Dataset records below:

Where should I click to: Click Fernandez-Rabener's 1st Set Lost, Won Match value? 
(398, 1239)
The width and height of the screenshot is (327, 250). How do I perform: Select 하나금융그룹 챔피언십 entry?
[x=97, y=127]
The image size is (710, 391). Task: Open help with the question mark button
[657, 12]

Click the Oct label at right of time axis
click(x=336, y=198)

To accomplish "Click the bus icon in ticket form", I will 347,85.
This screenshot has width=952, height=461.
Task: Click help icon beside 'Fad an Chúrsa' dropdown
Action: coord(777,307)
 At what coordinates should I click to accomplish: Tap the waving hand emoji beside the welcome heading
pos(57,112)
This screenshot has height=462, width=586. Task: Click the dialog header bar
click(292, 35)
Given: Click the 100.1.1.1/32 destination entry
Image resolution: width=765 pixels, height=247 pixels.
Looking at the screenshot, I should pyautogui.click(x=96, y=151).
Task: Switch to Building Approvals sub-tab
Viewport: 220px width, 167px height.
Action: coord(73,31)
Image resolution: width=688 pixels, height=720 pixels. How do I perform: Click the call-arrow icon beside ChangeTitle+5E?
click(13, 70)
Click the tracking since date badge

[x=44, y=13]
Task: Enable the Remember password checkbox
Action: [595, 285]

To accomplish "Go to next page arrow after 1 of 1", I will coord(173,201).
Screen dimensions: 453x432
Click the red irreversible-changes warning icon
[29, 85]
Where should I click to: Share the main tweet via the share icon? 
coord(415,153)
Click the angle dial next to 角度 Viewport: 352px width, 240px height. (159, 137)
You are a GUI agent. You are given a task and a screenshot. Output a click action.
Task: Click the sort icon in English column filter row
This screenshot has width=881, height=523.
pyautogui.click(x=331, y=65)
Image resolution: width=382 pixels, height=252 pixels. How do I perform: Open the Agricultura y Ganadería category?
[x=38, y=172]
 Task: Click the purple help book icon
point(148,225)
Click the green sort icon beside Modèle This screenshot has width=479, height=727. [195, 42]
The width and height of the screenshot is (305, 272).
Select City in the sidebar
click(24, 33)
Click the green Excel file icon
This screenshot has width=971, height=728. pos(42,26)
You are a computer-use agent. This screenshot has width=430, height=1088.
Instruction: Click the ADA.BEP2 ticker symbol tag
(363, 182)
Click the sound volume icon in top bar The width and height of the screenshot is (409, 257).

End of Dataset records.

The entire listing has to be written out again exactly.

Where should I click to: Click Fernandez-Rabener's 1st Set Lost, Won Match value? 
(398, 1239)
The width and height of the screenshot is (327, 250). How do I perform: Select 하나금융그룹 챔피언십 entry?
[x=97, y=127]
The image size is (710, 391). Task: Open help with the question mark button
[657, 12]

Click the Oct label at right of time axis
click(x=336, y=198)

To accomplish "Click the bus icon in ticket form", I will 347,85.
This screenshot has width=952, height=461.
Task: Click help icon beside 'Fad an Chúrsa' dropdown
Action: coord(777,307)
 At what coordinates should I click to accomplish: Tap the waving hand emoji beside the welcome heading
pos(57,112)
This screenshot has height=462, width=586. Task: Click the dialog header bar
click(292, 35)
Given: Click the 100.1.1.1/32 destination entry
Image resolution: width=765 pixels, height=247 pixels.
Looking at the screenshot, I should pyautogui.click(x=96, y=151).
Task: Switch to Building Approvals sub-tab
Viewport: 220px width, 167px height.
Action: coord(73,31)
Image resolution: width=688 pixels, height=720 pixels. How do I perform: Click the call-arrow icon beside ChangeTitle+5E?
click(13, 70)
Click the tracking since date badge

[x=44, y=13]
Task: Enable the Remember password checkbox
Action: [595, 285]

To accomplish "Go to next page arrow after 1 of 1", I will coord(173,201).
Screen dimensions: 453x432
Click the red irreversible-changes warning icon
[29, 85]
Where should I click to: Share the main tweet via the share icon? 
coord(415,153)
Click the angle dial next to 角度 Viewport: 352px width, 240px height. (159, 137)
You are a GUI agent. You are given a task and a screenshot. Output a click action.
Task: Click the sort icon in English column filter row
This screenshot has width=881, height=523.
pyautogui.click(x=331, y=65)
Image resolution: width=382 pixels, height=252 pixels. How do I perform: Open the Agricultura y Ganadería category?
[x=38, y=172]
 Task: Click the purple help book icon
point(148,225)
Click the green sort icon beside Modèle This screenshot has width=479, height=727. [195, 42]
The width and height of the screenshot is (305, 272).
Select City in the sidebar
click(24, 33)
Click the green Excel file icon
This screenshot has width=971, height=728. pos(42,26)
You are a computer-use agent. This screenshot has width=430, height=1088.
Instruction: Click the ADA.BEP2 ticker symbol tag
(363, 182)
Click the sound volume icon in top bar The width and height of the screenshot is (409, 257).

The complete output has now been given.